BookRix GmbH & Co. KG81371 München

Vorwort

Alle Ereignisse, Charaktere und Orte sind fiktiv.

Falls Verbindungen zu realen Personen bestehen sollten, so sind diese nicht beabsichtigt und rein zufällig.

 

»Verschwunden und Vergessen«

Der Regen holte sich,

was nie ihnen gehörte,

die Pflanzen schlangen dicht,

weil Steine sie störten,

Finsteres versenkte Licht,

weil sie alles empörte.

Die Ranken nahmen mit,

was nicht bleiben sollte,

sie versuchten den Schnitt,

doch blieb nur das, das wollte,

verschwunden und vergessen,

der Regen ihnen zollte,

Narben und Schreie.

 

Sie wusste nicht, wie sie da herausgekommen war. Auch nicht was sie dazu bewegt hatte, überhaupt erst dort hinein zu gehen. Da war nur dieses Gefühl, dass irgendetwas Schlimmes passiert sein musste. Und etwas war mit ihm passiert. Er war verschwunden. Fae war untröstlich. An etwas jedoch erinnerte sie sich ganz genau: An den entsetzlichen Schrei von Flint, ihrem Bruder.

Verwirrt und wie benommen taumelte sie die schmale Straße entlang, am Friedhof vorbei in Richtung der Häuser, Richtung ihres Zuhauses. Es war Herbst. Es war Nacht. Die Straßenlaternen flackerten. Kein Mensch war unterwegs. Ihr war kalt. Alles in ihr fühlte sich so … leer an.

Zuhause angekommen wartete bereits ihr Vater an der Türe und empfing sie sofort mit seiner tiefen, lauten Stimme: »Oh mein Gott. Was ist passiert? Wo bist du gewesen? Du warst doch nicht etwa ...«,

»Keine Ahnung«, sagte Fae. Niemals hätte sie diese verfluchte Landschaft betreten und jetzt wo sie sie anscheinend betreten hatte, konnte sie sich nicht einmal daran erinnern.

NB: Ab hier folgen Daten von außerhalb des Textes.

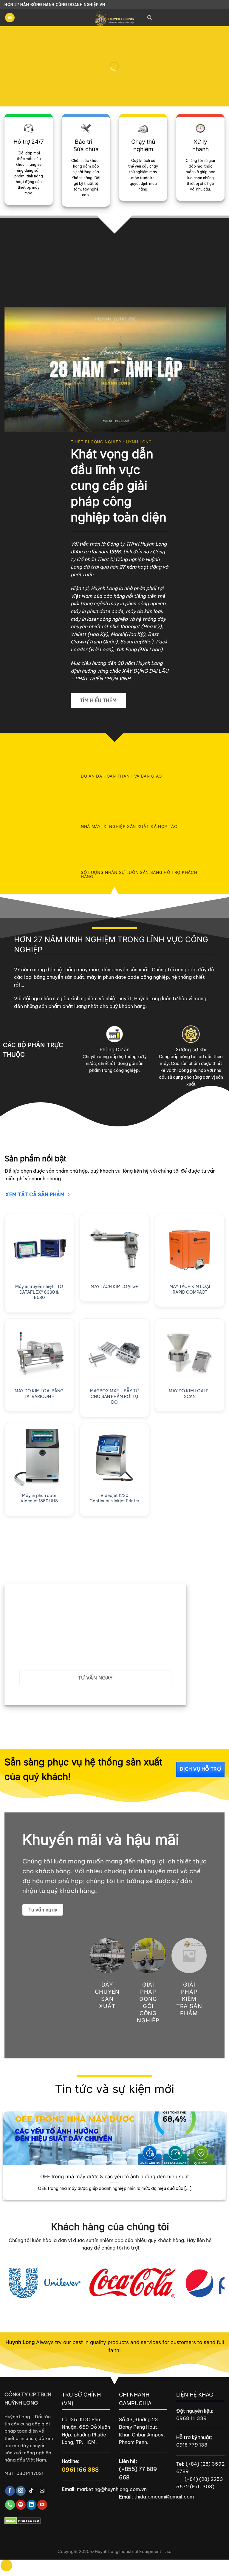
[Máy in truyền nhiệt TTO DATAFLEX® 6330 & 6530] (39, 1248)
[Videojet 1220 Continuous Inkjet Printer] (114, 1457)
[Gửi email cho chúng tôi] (42, 2491)
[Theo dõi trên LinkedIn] (31, 2505)
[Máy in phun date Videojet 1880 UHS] (39, 1457)
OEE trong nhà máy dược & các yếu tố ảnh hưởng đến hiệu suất (114, 2176)
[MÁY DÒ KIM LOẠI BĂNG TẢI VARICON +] (39, 1353)
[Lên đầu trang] (6, 2565)
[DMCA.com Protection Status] (22, 2520)
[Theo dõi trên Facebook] (10, 2491)
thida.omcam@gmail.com (164, 2497)
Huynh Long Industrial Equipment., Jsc (133, 2551)
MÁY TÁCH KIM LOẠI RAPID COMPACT (189, 1289)
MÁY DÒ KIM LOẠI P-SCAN (190, 1393)
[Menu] (10, 18)
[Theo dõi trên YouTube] (42, 2505)
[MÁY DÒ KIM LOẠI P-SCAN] (189, 1353)
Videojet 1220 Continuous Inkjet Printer (114, 1498)
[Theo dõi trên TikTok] (31, 2491)
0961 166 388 (80, 2469)
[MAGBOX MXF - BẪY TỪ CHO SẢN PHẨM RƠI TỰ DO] (114, 1353)
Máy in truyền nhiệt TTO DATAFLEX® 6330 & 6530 (39, 1292)
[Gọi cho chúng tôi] (10, 2505)
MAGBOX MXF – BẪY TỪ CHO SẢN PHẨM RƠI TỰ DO (114, 1396)
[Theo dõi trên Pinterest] (21, 2505)
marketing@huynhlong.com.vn (112, 2489)
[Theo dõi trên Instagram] (21, 2491)
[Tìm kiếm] (149, 17)
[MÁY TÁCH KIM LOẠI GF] (114, 1248)
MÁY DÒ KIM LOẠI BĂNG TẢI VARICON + (39, 1393)
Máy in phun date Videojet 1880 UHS (39, 1498)
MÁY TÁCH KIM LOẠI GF (114, 1286)
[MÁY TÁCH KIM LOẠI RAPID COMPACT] (189, 1248)
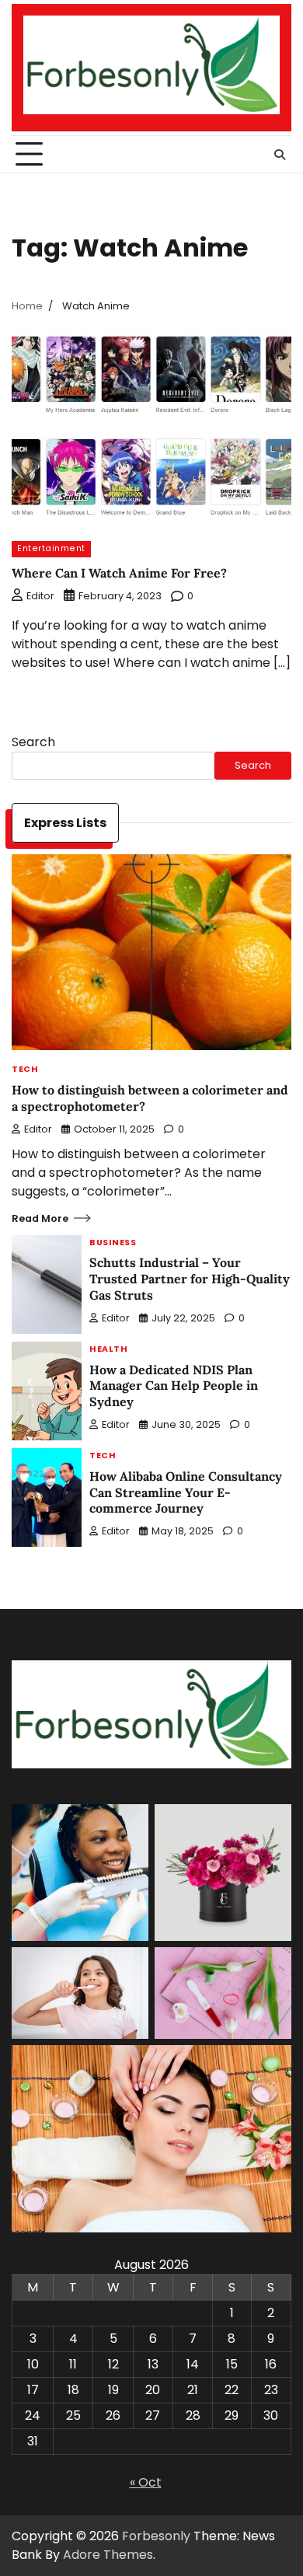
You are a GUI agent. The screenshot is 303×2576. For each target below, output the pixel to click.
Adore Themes (108, 2555)
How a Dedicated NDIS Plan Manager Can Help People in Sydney (173, 1386)
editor (40, 595)
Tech (25, 1070)
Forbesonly (156, 2536)
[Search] (279, 154)
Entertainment (51, 548)
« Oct (146, 2482)
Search (33, 742)
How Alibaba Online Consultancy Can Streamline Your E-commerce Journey (185, 1492)
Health (108, 1350)
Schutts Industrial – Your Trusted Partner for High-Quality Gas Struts (189, 1279)
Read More (40, 1218)
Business (112, 1243)
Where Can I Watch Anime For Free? (119, 573)
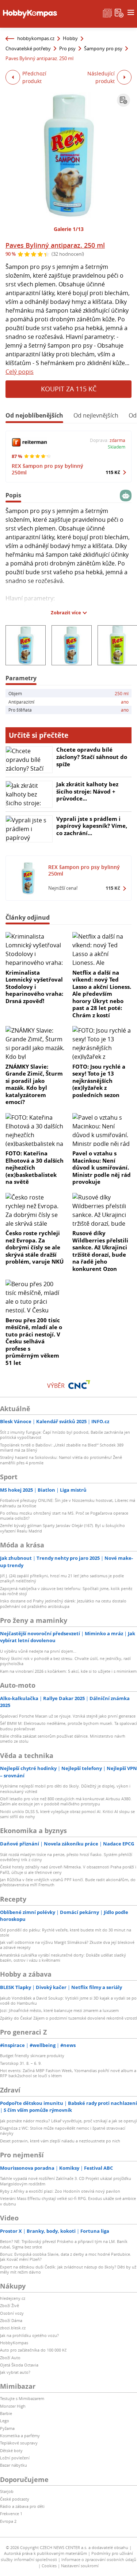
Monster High (13, 2406)
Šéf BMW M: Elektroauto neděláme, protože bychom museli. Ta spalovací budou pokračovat (68, 1725)
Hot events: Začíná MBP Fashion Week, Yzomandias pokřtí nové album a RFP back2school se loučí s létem (68, 2073)
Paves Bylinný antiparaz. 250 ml (55, 245)
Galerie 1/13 (69, 229)
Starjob (7, 2491)
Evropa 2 (8, 2521)
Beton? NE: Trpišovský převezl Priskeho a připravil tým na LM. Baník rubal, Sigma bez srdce (64, 2244)
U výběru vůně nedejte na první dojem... (38, 1651)
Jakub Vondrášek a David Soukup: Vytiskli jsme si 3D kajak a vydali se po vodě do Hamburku (68, 2000)
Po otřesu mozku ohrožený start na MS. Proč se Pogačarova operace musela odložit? (64, 1515)
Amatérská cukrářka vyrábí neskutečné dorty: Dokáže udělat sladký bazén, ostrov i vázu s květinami (63, 1957)
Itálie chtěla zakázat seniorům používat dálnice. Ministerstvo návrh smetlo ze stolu (62, 1738)
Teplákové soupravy (19, 2443)
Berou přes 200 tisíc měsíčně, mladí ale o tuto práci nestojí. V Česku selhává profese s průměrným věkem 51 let (33, 1341)
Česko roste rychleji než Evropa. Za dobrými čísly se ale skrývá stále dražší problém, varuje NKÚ (34, 1247)
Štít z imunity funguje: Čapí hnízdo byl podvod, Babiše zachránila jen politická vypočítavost (65, 1434)
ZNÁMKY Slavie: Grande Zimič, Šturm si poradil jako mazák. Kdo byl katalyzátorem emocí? (34, 1084)
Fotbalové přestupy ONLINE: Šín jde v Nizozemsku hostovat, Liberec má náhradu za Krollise (67, 1503)
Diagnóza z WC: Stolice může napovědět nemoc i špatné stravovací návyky (62, 2130)
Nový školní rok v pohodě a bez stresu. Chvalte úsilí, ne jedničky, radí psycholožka (65, 1661)
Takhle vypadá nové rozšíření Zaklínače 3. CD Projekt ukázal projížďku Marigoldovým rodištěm (65, 2181)
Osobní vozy (12, 2313)
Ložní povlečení (15, 2457)
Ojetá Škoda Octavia (19, 2365)
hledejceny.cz (12, 2298)
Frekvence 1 (11, 2513)
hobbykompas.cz (35, 38)
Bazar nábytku (13, 2465)
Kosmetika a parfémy (20, 2435)
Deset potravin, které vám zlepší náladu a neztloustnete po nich (60, 2141)
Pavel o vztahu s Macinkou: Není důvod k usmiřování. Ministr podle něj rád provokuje (101, 1167)
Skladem (116, 447)
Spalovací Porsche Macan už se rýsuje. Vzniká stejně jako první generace (68, 1716)
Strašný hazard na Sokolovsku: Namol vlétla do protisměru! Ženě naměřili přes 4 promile (61, 1460)
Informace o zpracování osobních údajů (98, 2559)
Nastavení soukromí (80, 2565)
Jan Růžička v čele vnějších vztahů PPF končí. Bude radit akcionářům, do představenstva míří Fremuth (68, 1882)
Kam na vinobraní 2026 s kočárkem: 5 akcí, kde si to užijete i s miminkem (68, 1671)
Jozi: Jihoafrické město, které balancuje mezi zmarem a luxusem (59, 2010)
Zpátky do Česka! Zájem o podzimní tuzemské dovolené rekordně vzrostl (68, 2018)
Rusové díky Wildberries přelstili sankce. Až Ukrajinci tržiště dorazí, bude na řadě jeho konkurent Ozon (100, 1250)
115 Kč (113, 472)
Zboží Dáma (11, 2320)
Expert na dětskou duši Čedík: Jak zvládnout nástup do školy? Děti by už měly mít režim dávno (68, 2269)
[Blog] (107, 12)
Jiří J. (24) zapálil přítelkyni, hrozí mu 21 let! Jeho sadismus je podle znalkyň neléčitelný (62, 1578)
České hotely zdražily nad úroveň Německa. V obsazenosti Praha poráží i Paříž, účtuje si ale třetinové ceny (68, 1869)
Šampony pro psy (103, 48)
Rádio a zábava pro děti (22, 2506)
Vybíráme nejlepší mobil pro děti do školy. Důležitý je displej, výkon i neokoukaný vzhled (65, 1788)
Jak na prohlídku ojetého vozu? (29, 2335)
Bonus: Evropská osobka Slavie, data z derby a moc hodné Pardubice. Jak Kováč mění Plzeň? (65, 2256)
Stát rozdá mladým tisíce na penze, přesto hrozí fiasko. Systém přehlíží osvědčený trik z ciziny (66, 1857)
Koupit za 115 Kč (68, 388)
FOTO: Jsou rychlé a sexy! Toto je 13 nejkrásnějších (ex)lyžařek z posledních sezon (98, 1081)
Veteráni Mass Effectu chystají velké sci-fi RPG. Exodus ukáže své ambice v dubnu (68, 2201)
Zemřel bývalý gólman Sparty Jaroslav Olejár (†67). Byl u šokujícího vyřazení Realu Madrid (62, 1528)
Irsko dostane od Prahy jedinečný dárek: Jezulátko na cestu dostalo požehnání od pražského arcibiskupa (63, 1603)
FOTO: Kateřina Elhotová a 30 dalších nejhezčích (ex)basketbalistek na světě (34, 1167)
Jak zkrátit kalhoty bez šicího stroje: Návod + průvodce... (87, 791)
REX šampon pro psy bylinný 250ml (47, 469)
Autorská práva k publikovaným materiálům (45, 2553)
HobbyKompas (14, 2342)
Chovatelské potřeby (28, 48)
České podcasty (14, 2499)
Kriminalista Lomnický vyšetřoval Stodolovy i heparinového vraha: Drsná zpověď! (34, 987)
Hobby (70, 38)
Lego (4, 2420)
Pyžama (7, 2428)
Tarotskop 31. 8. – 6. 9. (21, 2063)
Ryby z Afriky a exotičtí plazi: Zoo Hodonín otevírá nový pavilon (60, 2191)
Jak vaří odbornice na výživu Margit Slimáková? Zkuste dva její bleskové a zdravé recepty (67, 1944)
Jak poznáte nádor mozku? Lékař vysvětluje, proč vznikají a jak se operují (68, 2120)
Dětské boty (11, 2450)
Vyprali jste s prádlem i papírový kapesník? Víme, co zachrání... (91, 826)
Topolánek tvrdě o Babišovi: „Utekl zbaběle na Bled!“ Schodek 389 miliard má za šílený (61, 1447)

Fae kannte das Ganze bisher nur aus Erzählungen: Im Norden der Stadt, wo sich die Ruinen von ehemaligen Fabriken befinden, die seit einem Tsunami vor über hundert Jahren von der Natur eingeholt worden waren, war inzwischen alles zum Naturschutzgebiet erklärt worden: die Louringlands. Das Betreten ist strengstens verboten, vor allem weil es dort so gefährlich ist. Dort hatte sich ein regelrechtes Moor gebildet, dann waren da die baufälligen Ruinen und die vielen abschüssigen Stellen. Nur ein Ranger traute sich hin und wieder dort hinein. Doch das war nicht das, was die Leute in Panik versetzte. Viel mehr war es der Fluch, der diese Landschaft anscheinend beherrschte. Angeblich gingen dort die seltsamsten Dinge vor sich und immer wieder verschwanden dort Leute, die sich doch hinein wagten.

Nie im Leben konnte sie sich vorstellen, warum ausgerechnet ihr Bruder und sie dem Fluch dieser Landschaft verfallen sein sollten.

»Was heißt das: Du hast keine Ahnung? Und wo ist schon wieder dein Taugenichts von Bruder?«, fragte ihr Vater. Er klang noch ärgerlicher und aufgekratzter als sonst.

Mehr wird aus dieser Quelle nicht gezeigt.